Exercise 11.1.8 In \(\mathbb{Z}/n\mathbb{Z}\) the element \(m\) is a unit iff there is some \(a\) with \(am \equiv 1 \pmod{n}\), or in other words \(am - bn = 1\) for some \(a, b \in \mathbb{Z}\). This equation has solutions iff \(\gcd(m, n) = 1\). Therefore the units in \(\mathbb{Z}/n\mathbb{Z}\) are the equivalence classes of integers that are relatively prime to \(n\). For \(n = 8\) these are the equivalence classes of 1, 3, 5, and 7; for \(n = 12\) these are the equivalence classes of 1, 5, 7, and 11.

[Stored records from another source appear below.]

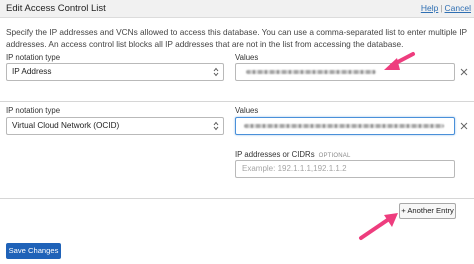 The height and width of the screenshot is (264, 474). Describe the element at coordinates (237, 9) in the screenshot. I see `dialog-header: Edit Access Control List Help | Cancel` at that location.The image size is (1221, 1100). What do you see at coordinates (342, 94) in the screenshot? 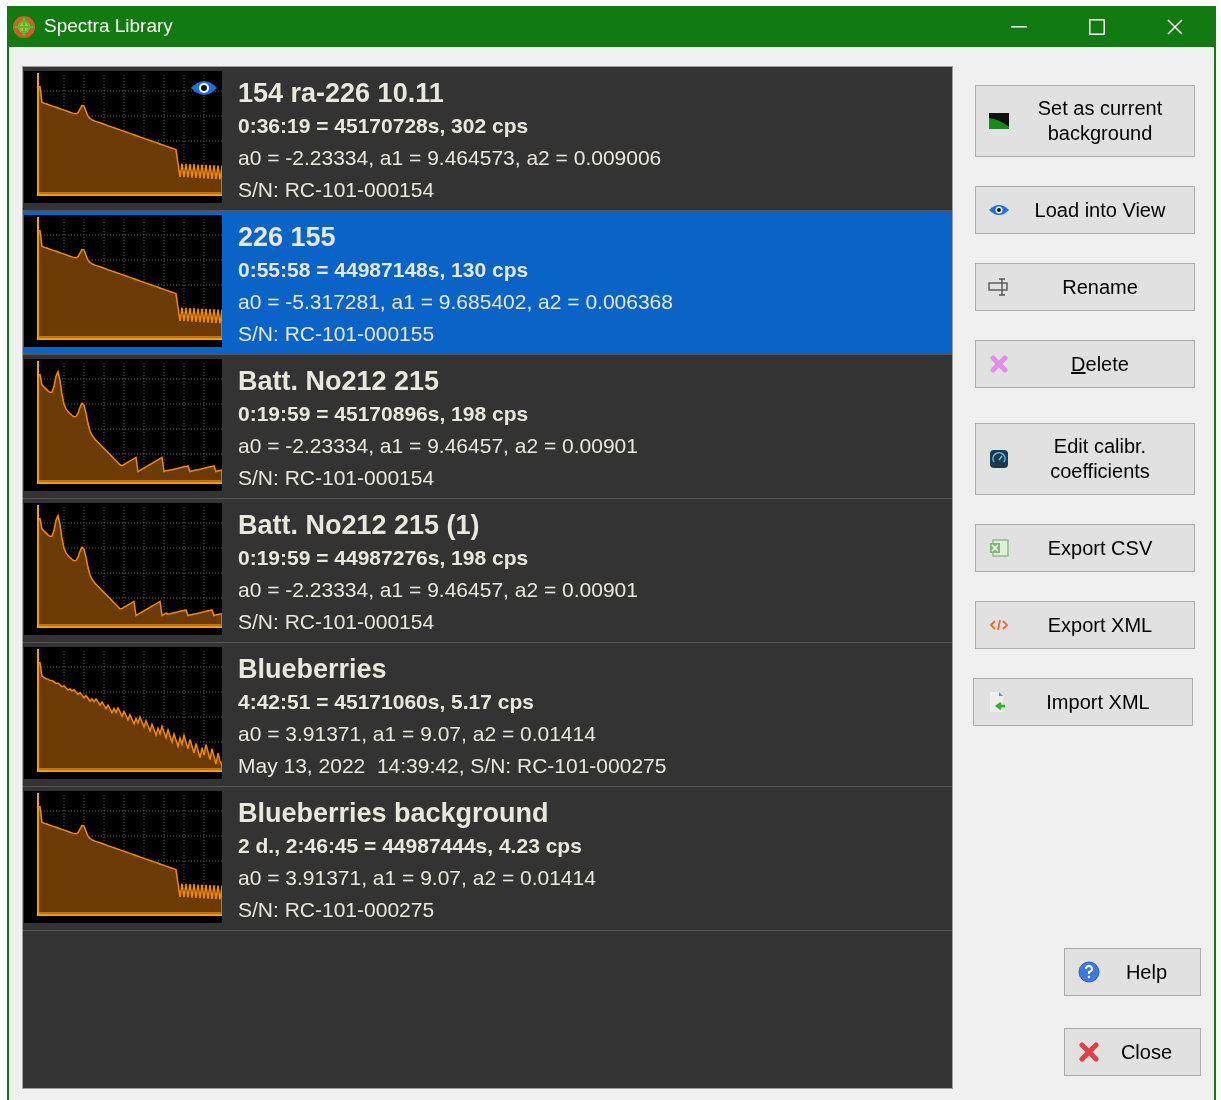
I see `spectrum-name: 154 ra-226 10.11` at bounding box center [342, 94].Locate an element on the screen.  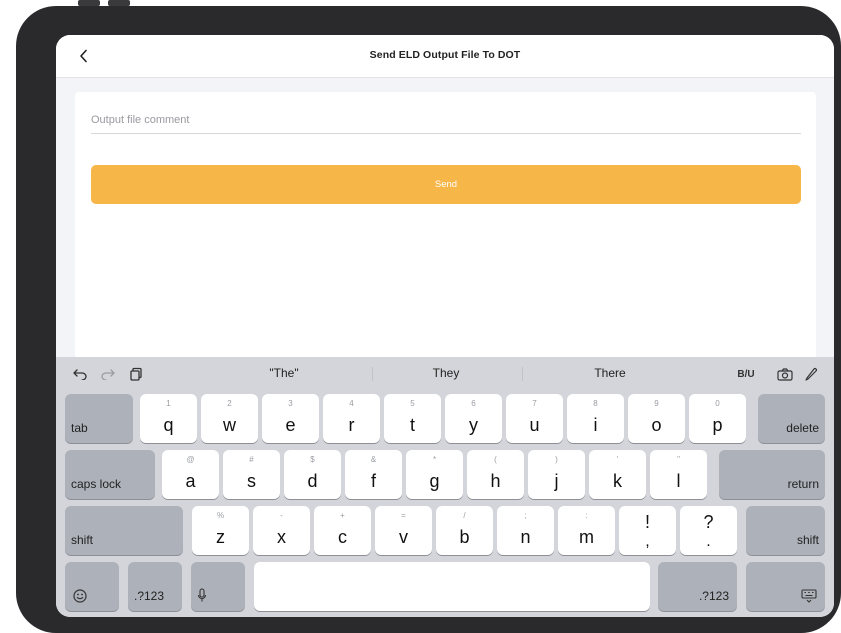
key-letter: m is located at coordinates (586, 537).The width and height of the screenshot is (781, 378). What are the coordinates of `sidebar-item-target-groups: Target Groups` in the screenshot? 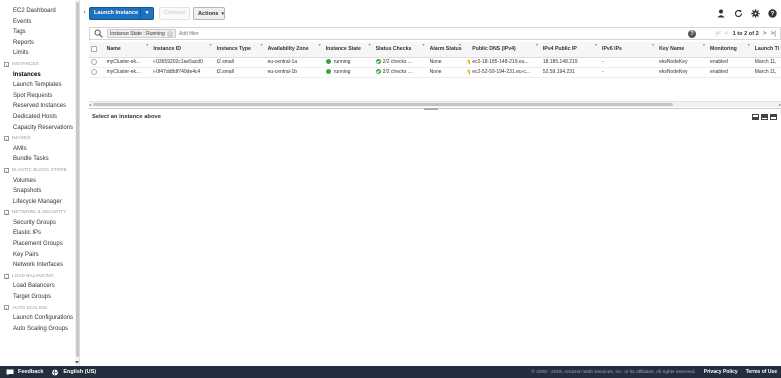 It's located at (46, 298).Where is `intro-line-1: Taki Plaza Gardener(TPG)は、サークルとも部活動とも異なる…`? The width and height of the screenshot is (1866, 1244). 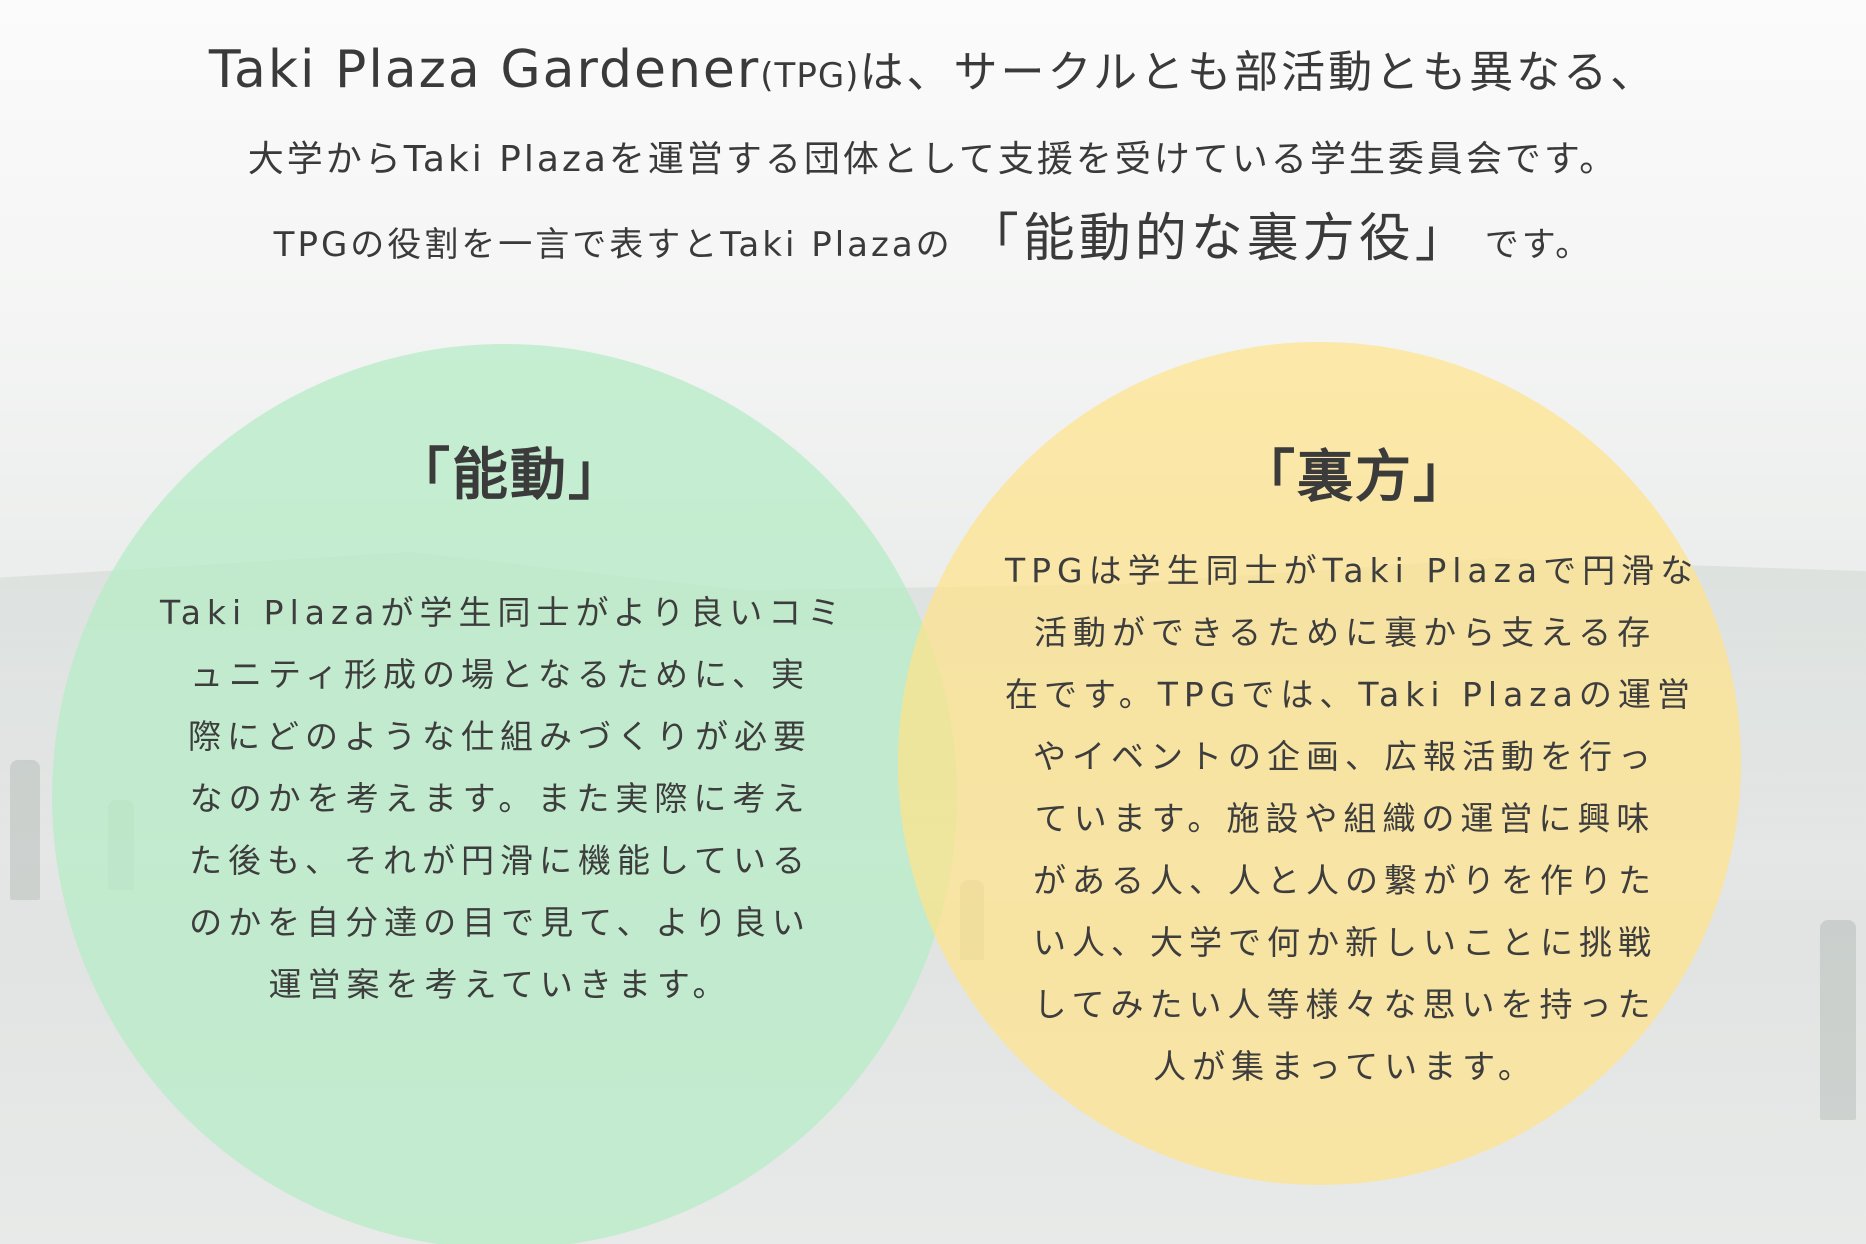 intro-line-1: Taki Plaza Gardener(TPG)は、サークルとも部活動とも異なる… is located at coordinates (933, 68).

Exercise 11.1.9 Let \(a, b \in R\). Using the distributive property and the commutativity of multiplication, we obtain \((a + 1)(b + 1) = a(b+1) + 1(b+1) = (b+1)a + (b+1)1 = ba + 1a + b1 + 11 = ba + a + b + 1\). Similarly we can show \((b+1)(a+1) = ab + b + a + 1\). But these are equal by commutativity of multiplication, so \(ba + a + b + 1 = ab + b + a + 1\). Cancelling \(ab\) on the left and \(1\) on the right, we are left with \(a + b = b + a\).